### Exercise tasks
A - In the Schubert quintet description below, which instrument did Schubert add to the usual string quartet for this quintet?
B - Shorten the paragraph beginning "For his scoring" in the Schubert quintet description into a brief list that keeps its main facts.
C - Pick up the Schubert quintet description after its final sentence and keep going in the same voice.

### Page text
● ● ● ● ● ● ●
1. Allegro ma non troppo (0:00)
2. Adagio (19:45)
3. Scherzo. Presto — Trio. Andante sostenuto (34:27)
4. Allegretto — Più allegro (45:31)

Wiener Streichsextett: Erich Hobarth, Peter Matzka (violin); Thomas Riebl (viola); Rudolf Leopold, Susanne Ehn (cello)
Recorded: 27-29 Sept., 1994; Grosser Saal, Salzburg Mozarteum
EMI

Description by James Liu [-]
Benjamin Britten once suggested that "the richest and most productive eighteen months in music history" were "the period in which Franz Schubert wrote Winterreise, the C major symphony, his last three piano sonatas, the C Major String Quintet, as well as a dozen other glorious pieces." The String Quintet, D. 956 is certainly one of the pinnacles of the chamber music canon, and is often cited as a significant example of the composer's legacy.

Certainly in the period between the death of his idol, Beethoven, and his own passing, the 31-year-old Schubert achieved a breakthrough in large-scale forms the likes of which has not been seen since. But the Quintet strikes one more as young man's music than as a summary statement; there is a youthful ambition that is not unlike that of Beethoven's first string quartets.

For his scoring, Schubert went against the model of Mozart and Beethoven, who each added a second viola to the conventional string quartet for their quintets; Boccherini, Dittersdorf and Onslow amongst some others created the precedent of two cellos. Schubert uses the second cello to create dense and varied textures: sometimes the cello serves as a second bass instrument under a full quartet, sometimes it's a bass-rich quartet sans violin, and sometimes there is a rich interplay between instrumental sections.

The first two movements have an expansive and deliberate buildup that seems to anticipate the sprawling structures of Anton Bruckner. But in most ways the piece remains quite conventional; it retains the standard four-movement format, and has an energetic scherzo (though a more wistful trio) and a zestful, almost Hungarian finale. Despite the bleak spaces of the slow movement, these movements suggest a youth's first steps into maturity, and the work as a whole serves as a tantalizing reminder of what might have been, had Schubert been granted more time to create and innovate.
● ● ● ● ● ● ●
### Extracted material
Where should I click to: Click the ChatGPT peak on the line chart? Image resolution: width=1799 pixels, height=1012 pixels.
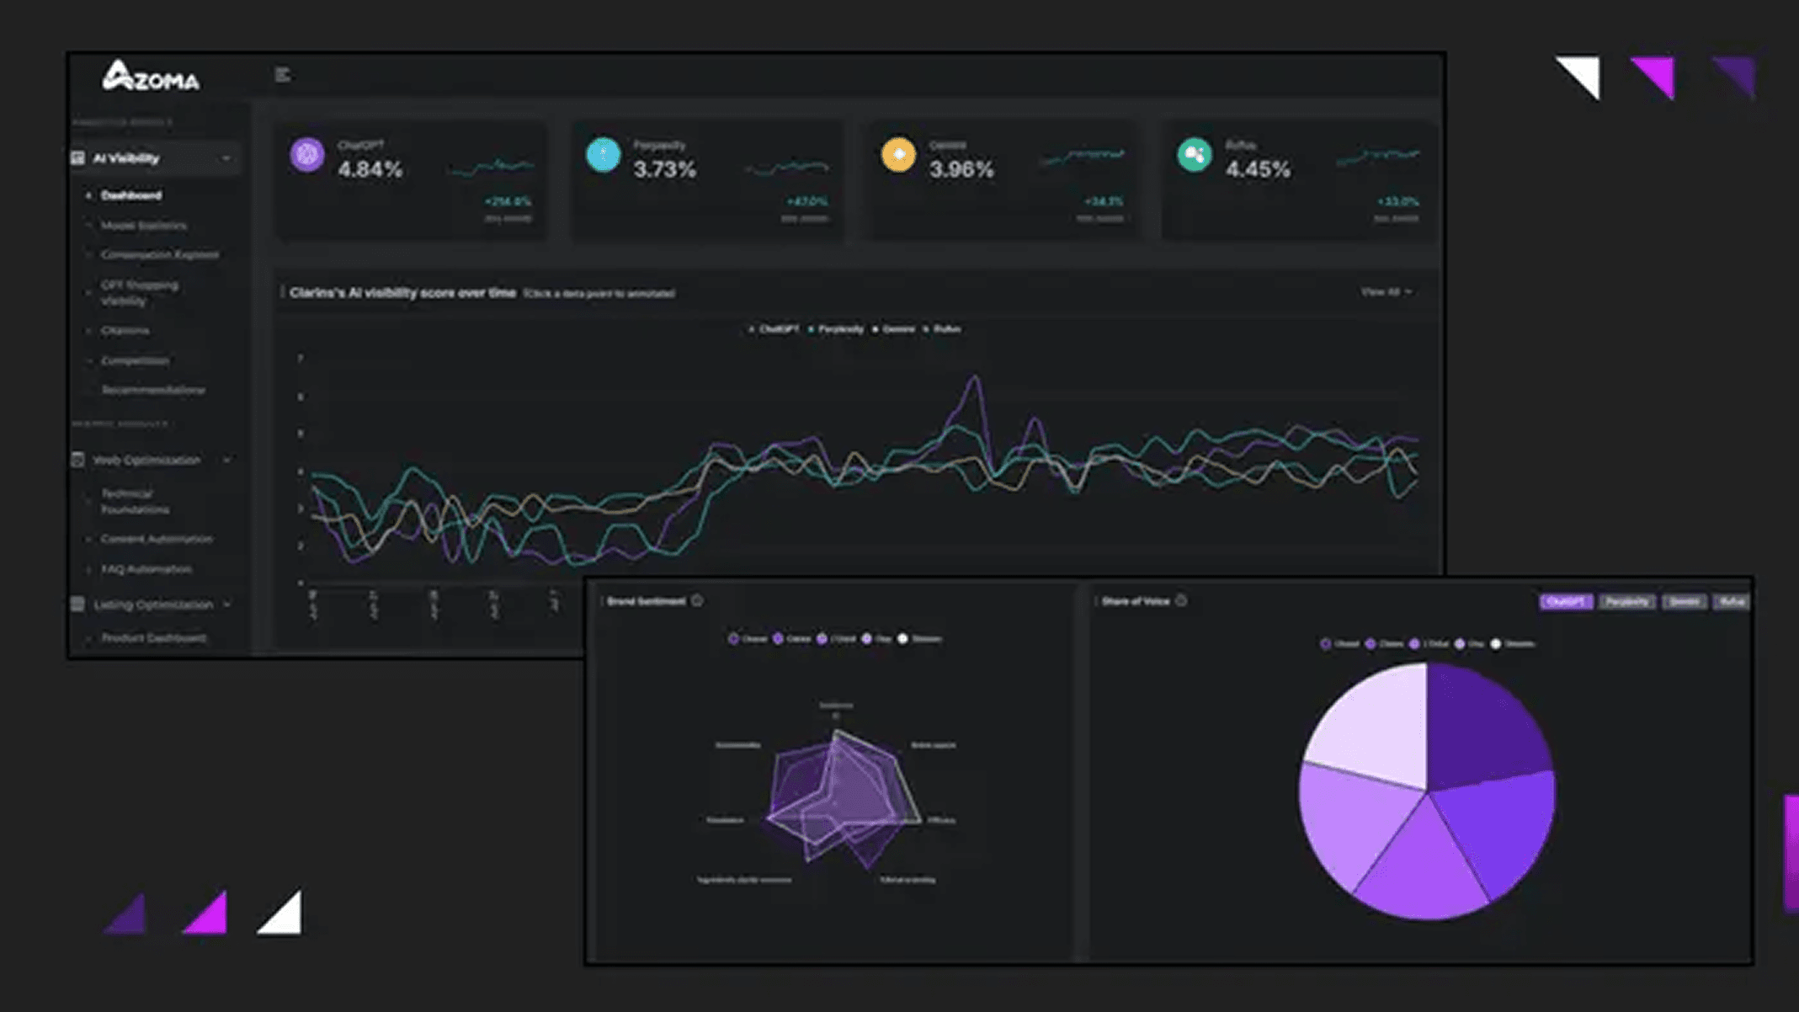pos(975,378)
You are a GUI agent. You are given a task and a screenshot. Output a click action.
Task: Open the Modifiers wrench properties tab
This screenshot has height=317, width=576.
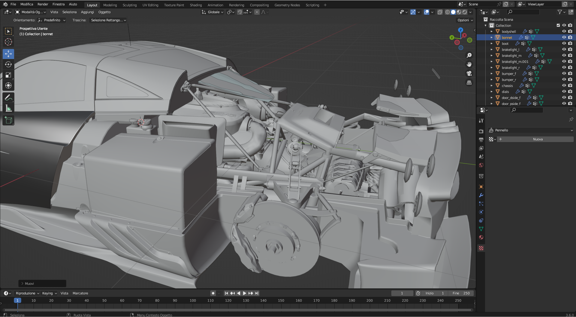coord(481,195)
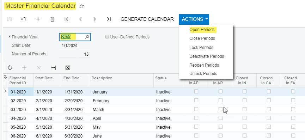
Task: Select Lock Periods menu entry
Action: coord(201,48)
● ● ● ● ● ● ●
### Answers to the problems
A - A second cello.

B -
- Mozart and Beethoven added a second viola to the string quartet for their quintets; Schubert did not follow them.
- Boccherini, Dittersdorf, Onslow and some others had set the precedent of two cellos.
- Schubert uses the second cello for dense, varied textures: as a second bass under a full quartet, as a bass-rich quartet without violin, or in rich interplay between instrumental sections.

C -
From IMSLP:
First public performance: 17 Nov 1850 in the kleine Musikvereinsaal Vienna by the Joseph Hellmesberger Sr. Quartet. Joseph Hellmesberger Sr. (1st violin), Matthias Durst (2nd violin) Carl Heissler (viola), Carl Schlesinger (cello) and Josef Stransky 2nd cello.
The Quintet was to be Schubert’s last completed chamber work. In mid-October of 1828 – just a few weeks after having completed the Quintet – Schubert’s appetite disappeared. Weakened by tertiary syphilis and the toxic, mercury-based medications he was taking for the syphilis, Schubert took to his bed with a high, persistent fever, almost certainly caused by a bacterial typhoid infection. Schubert died at three o’clock in the afternoon on November 19, 1828. The String Quintet in C Major – scored for two violins, a viola, and two ‘cellos – is widely believed to be among the handful of greatest chamber works ever composed.

Date of publication- 1853 according to Deutsch ("Anfang 1853, Gestochen noch vor dem Ausscheiden Diabellis aus dem Verlag 1851".)

Composition completed - 1828 September or October. It is not certain, that it was completed before the B-flat piano sonata. It was his last completed (multi-instrument) chamber work.